Saved entries:
*** Begin section ***
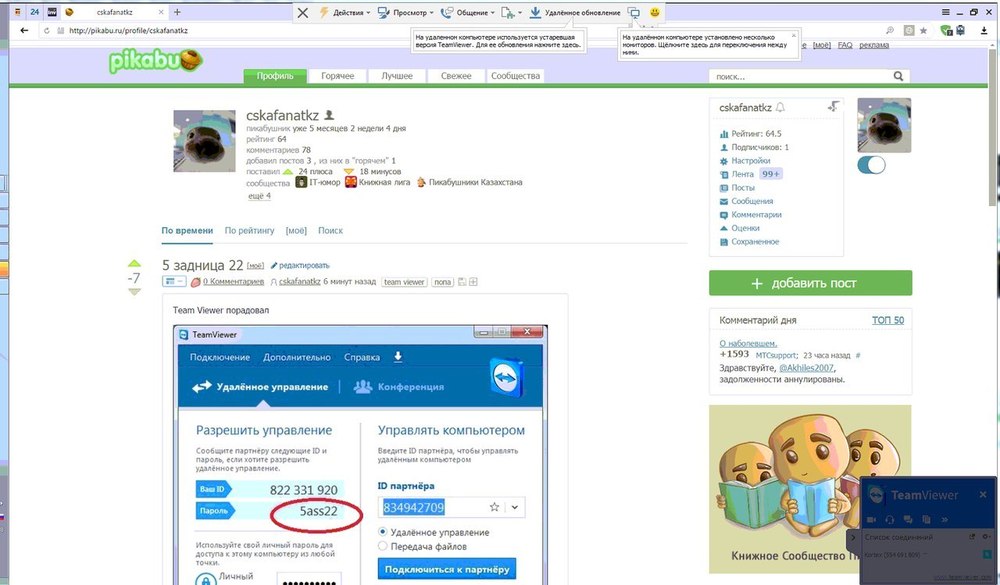Click the smiley feedback icon in TeamViewer toolbar
The width and height of the screenshot is (1000, 585).
click(x=655, y=13)
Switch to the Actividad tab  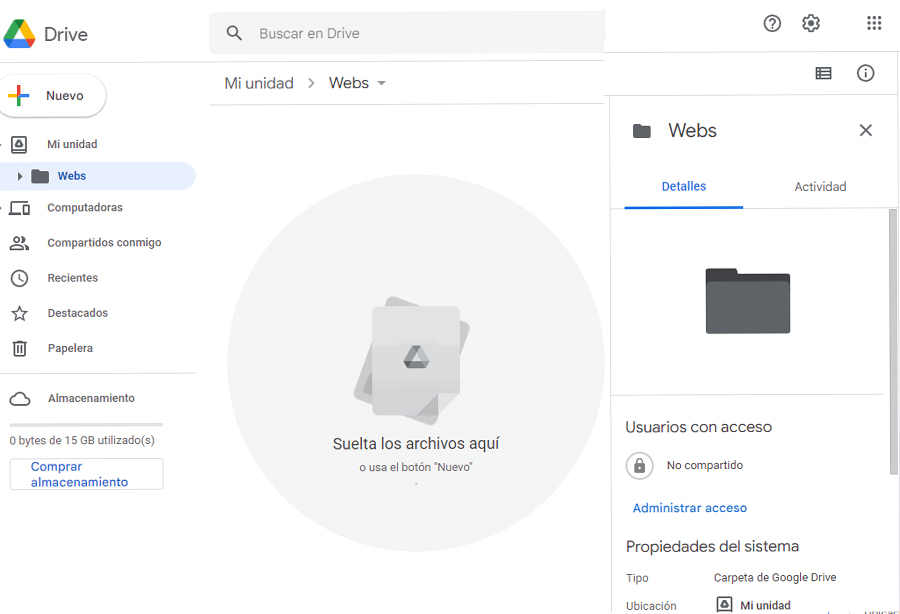(x=820, y=187)
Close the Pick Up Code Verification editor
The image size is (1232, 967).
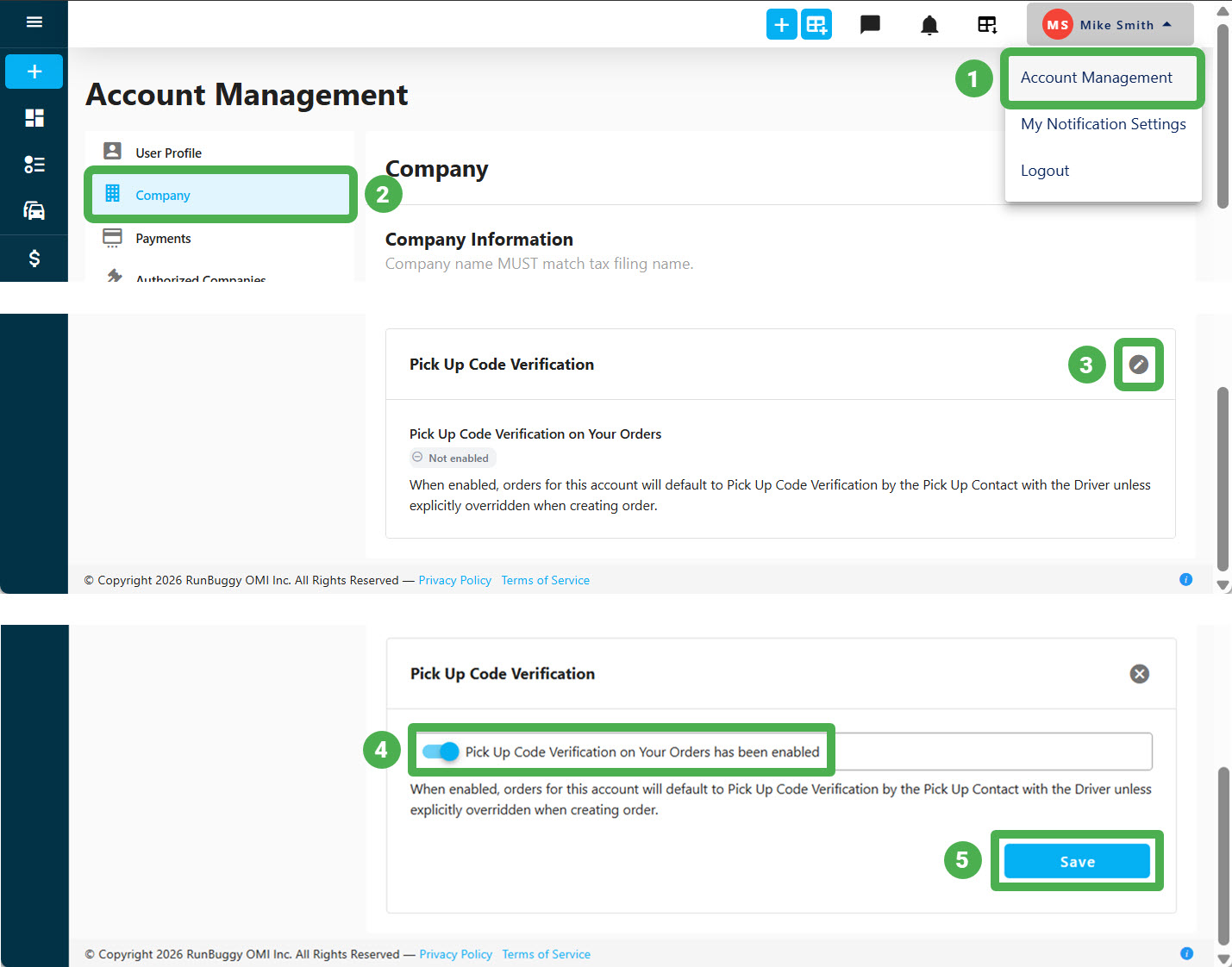(1140, 674)
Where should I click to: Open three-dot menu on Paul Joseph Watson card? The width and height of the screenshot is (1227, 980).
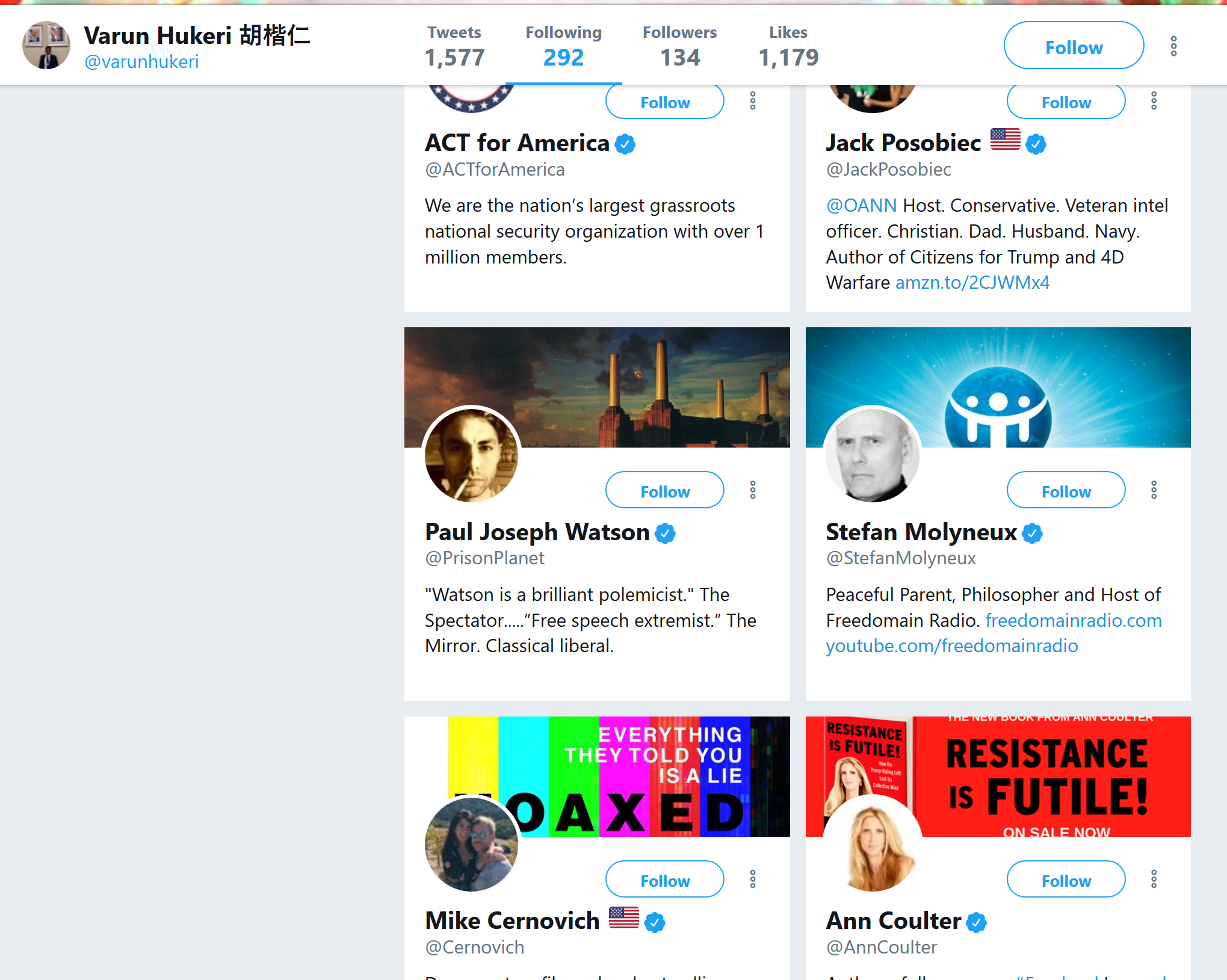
*** End section ***
▶ What this task involves:
Please transcribe exactly the lines from the one that contains "Close the Pick Up Code Verification editor" through the closing line of the entries, with no pictures.

▶ Output below:
Close the Pick Up Code Verification editor
The image size is (1232, 967).
(1140, 674)
Where should I click to: Open three-dot menu on Paul Joseph Watson card? The width and height of the screenshot is (1227, 980).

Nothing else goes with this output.